Den Namen verdankt das Restaurant einer wunderbaren Geschichte über eine gescheiterte Filmdiva, Rotlicht, leichte Mädchen (ohne Abitur) und Susi, die mit einem großen Nachlass bedachte Bardame. Deren ‚Erben‘ wiederum servieren jetzt Speisen und Getränke unter Rotlicht, wie es die Kreidetafel vor der Tür verkündet. Wer alle fantastischen Details wissen will, der findet die ‚ganze Wahrheit‘ auf der Website vom Mädchen ohne Abitur.
Das Ambiente ist plüschig, 50er Jahre, halbseiden, sehr gemütlich und stimmig. Die Karte ist ein liebenswertes Chaos. Aus jedem Dorf ’n Köter, vom Thaicurry bis zur Roulade, mit merkwürdigen Ideen wie einer Vorspreisenportion Spaghetti Bolognese (bestellt das je irgendwer?). Unsere Wahl fiel auf Dim Sum und Vitello Tonnato vorweg. Ich kann einfach keinem Vitello aus dem Weg gehen, wenn ich eines auf der Karte sehe, betrachte mich mithin, wenn nicht als Experten, so doch als sehr erfahrenen Kalbsfleisch-mit-Thunfischcreme-Verputzer. Und diese sehr klassische Variante mit Kapernäpfeln statt ordinärer Kapern war ausgezeichnet. Die Dim Sum konnten uns ebenfalls begeistern.
Oma hat uns immer gewarnt: Mädchen ohne Abitur enden böse, am Ende gar in einer Fernfahrerkneipe. Und an eine solche erinnerte die Piccata Milanese zum Hauptgang – jedoch nur, was die Portionsgröße angeht. Das Schnitzel war groß, der Berg Nudeln kaum erklimmbar und das gereichte Zitronenpesto himmlisch lecker.
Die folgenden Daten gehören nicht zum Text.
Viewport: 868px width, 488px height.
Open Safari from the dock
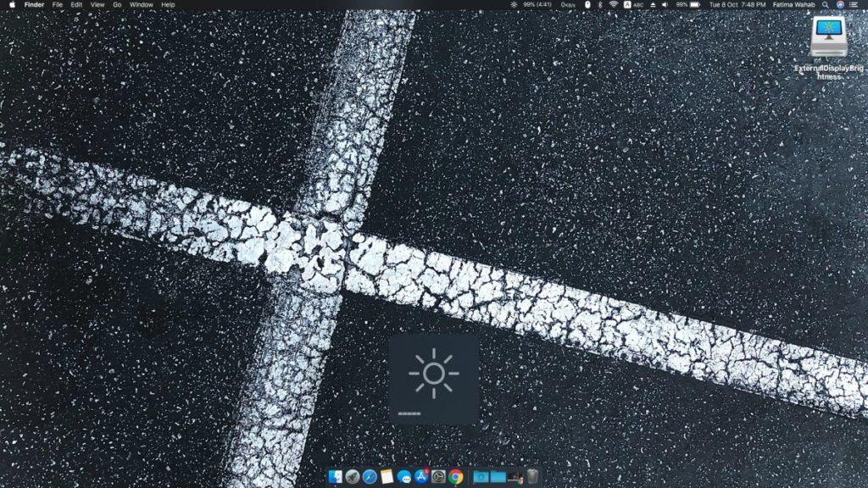[370, 476]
Unser zweites Hauptgericht, ein vegetarischer Auberginenauflauf, war ebenfalls sehr gut und völlig überdimensioniert. Der Vorteil für den Gast ist, dass man auch nur einen Hauptgang bestellen und trotzdem pappsatt aus dem Laden rollen kann. 50 Euro zu zweit reichen dann locker.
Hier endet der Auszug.